Input records ▸
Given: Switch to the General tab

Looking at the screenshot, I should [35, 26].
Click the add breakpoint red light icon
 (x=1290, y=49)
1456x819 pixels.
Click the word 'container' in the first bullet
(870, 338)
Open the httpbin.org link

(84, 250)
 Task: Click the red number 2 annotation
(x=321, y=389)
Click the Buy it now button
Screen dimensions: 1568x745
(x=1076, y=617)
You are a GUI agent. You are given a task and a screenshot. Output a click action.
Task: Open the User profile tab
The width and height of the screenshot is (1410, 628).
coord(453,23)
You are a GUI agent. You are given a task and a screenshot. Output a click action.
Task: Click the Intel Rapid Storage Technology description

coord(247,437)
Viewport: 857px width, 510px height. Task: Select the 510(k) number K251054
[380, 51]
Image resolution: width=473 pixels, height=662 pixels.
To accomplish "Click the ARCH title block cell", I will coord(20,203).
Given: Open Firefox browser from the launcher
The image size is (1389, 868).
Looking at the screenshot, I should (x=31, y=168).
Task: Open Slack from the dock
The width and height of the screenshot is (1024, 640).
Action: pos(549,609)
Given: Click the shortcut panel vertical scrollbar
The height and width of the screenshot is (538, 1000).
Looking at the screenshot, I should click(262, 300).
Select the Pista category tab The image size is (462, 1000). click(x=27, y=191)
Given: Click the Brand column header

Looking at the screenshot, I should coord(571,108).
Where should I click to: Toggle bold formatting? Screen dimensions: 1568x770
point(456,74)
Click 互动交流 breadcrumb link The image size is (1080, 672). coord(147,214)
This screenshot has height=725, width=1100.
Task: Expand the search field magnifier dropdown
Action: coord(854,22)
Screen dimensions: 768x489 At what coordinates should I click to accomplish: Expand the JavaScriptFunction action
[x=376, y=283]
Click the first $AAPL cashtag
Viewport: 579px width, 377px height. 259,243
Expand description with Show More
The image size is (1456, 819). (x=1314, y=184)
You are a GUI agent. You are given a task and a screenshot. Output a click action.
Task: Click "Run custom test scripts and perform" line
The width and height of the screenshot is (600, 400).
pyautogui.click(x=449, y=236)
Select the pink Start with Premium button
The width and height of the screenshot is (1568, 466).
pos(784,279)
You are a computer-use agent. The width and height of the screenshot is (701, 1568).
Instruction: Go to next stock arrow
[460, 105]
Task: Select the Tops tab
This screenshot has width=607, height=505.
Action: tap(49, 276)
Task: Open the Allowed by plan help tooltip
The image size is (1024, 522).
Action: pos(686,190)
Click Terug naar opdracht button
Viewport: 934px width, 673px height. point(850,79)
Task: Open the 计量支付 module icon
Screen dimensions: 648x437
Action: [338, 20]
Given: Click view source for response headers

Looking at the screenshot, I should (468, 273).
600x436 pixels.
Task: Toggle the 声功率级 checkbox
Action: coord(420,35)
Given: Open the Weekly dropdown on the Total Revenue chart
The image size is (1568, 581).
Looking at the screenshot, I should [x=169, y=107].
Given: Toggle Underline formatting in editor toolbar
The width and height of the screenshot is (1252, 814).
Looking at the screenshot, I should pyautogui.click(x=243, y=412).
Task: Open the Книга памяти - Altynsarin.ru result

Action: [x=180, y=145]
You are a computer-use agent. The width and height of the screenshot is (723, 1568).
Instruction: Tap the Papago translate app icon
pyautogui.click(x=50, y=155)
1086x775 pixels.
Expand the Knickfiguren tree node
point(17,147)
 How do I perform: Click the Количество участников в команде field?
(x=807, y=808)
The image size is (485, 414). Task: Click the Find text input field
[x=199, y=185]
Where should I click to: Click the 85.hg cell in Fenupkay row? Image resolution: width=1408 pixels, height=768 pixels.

What is being asked ▸
Rewrite every line of the records above as a JSON list of strings, one string per line, leaving out blank lines.

Solved problem ▸
[
  "Given: Switch to the General tab",
  "Looking at the screenshot, I should [35, 26].",
  "Click the add breakpoint red light icon",
  " (x=1290, y=49)",
  "1456x819 pixels.",
  "Click the word 'container' in the first bullet",
  "(870, 338)",
  "Open the httpbin.org link",
  "(84, 250)",
  " Task: Click the red number 2 annotation",
  "(x=321, y=389)",
  "Click the Buy it now button",
  "Screen dimensions: 1568x745",
  "(x=1076, y=617)",
  "You are a GUI agent. You are given a task and a screenshot. Output a click action.",
  "Task: Open the User profile tab",
  "The width and height of the screenshot is (1410, 628).",
  "coord(453,23)",
  "You are a GUI agent. You are given a task and a screenshot. Output a click action.",
  "Task: Click the Intel Rapid Storage Technology description",
  "coord(247,437)",
  "Viewport: 857px width, 510px height. Task: Select the 510(k) number K251054",
  "[380, 51]",
  "Image resolution: width=473 pixels, height=662 pixels.",
  "To accomplish \"Click the ARCH title block cell\", I will coord(20,203).",
  "Given: Open Firefox browser from the launcher",
  "The image size is (1389, 868).",
  "Looking at the screenshot, I should (x=31, y=168).",
  "Task: Open Slack from the dock",
  "The width and height of the screenshot is (1024, 640).",
  "Action: pos(549,609)",
  "Given: Click the shortcut panel vertical scrollbar",
  "The height and width of the screenshot is (538, 1000).",
  "Looking at the screenshot, I should click(262, 300).",
  "Select the Pista category tab The image size is (462, 1000). click(x=27, y=191)",
  "Given: Click the Brand column header",
  "Looking at the screenshot, I should coord(571,108).",
  "Where should I click to: Toggle bold formatting? Screen dimensions: 1568x770",
  "point(456,74)",
  "Click 互动交流 breadcrumb link The image size is (1080, 672). coord(147,214)",
  "This screenshot has height=725, width=1100.",
  "Task: Expand the search field magnifier dropdown",
  "Action: coord(854,22)",
  "Screen dimensions: 768x489 At what coordinates should I click to accomplish: Expand the JavaScriptFunction action",
  "[x=376, y=283]",
  "Click the first $AAPL cashtag",
  "Viewport: 579px width, 377px height. 259,243",
  "Expand description with Show More",
  "The image size is (1456, 819). (x=1314, y=184)",
  "You are a GUI agent. You are given a task and a screenshot. Output a click action.",
  "Task: Click \"Run custom test scripts and perform\" line",
  "The width and height of the screenshot is (600, 400).",
  "pyautogui.click(x=449, y=236)",
  "Select the pink Start with Premium button",
  "The width and height of the screenshot is (1568, 466).",
  "pos(784,279)",
  "You are a computer-use agent. The width and height of the screenshot is (701, 1568).",
  "Instruction: Go to next stock arrow",
  "[460, 105]",
  "Task: Select the Tops tab",
  "This screenshot has width=607, height=505.",
  "Action: tap(49, 276)",
  "Task: Open the Allowed by plan help tooltip",
  "The image size is (1024, 522).",
  "Action: pos(686,190)",
  "Click Terug naar opdracht button",
  "Viewport: 934px width, 673px height. point(850,79)",
  "Task: Open the 计量支付 module icon",
  "Screen dimensions: 648x437",
  "Action: [338, 20]",
  "Given: Click view source for response headers",
  "Looking at the screenshot, I should (468, 273).",
  "600x436 pixels.",
  "Task: Toggle the 声功率级 checkbox",
  "Action: coord(420,35)",
  "Given: Open the Weekly dropdown on the Total Revenue chart",
  "The image size is (1568, 581).",
  "Looking at the screenshot, I should [x=169, y=107].",
  "Given: Toggle Underline formatting in editor toolbar",
  "The width and height of the screenshot is (1252, 814).",
  "Looking at the screenshot, I should pyautogui.click(x=243, y=412).",
  "Task: Open the Книга памяти - Altynsarin.ru result",
  "Action: [x=180, y=145]",
  "You are a computer-use agent. The width and height of the screenshot is (723, 1568).",
  "Instruction: Tap the Papago translate app icon",
  "pyautogui.click(x=50, y=155)",
  "1086x775 pixels.",
  "Expand the Knickfiguren tree node",
  "point(17,147)",
  " How do I perform: Click the Количество участников в команде field?",
  "(x=807, y=808)",
  "The image size is (485, 414). Task: Click the Find text input field",
  "[x=199, y=185]",
  "Where should I click to: Click the 85.hg cell in Fenupkay row? Image resolution: width=1408 pixels, height=768 pixels."
]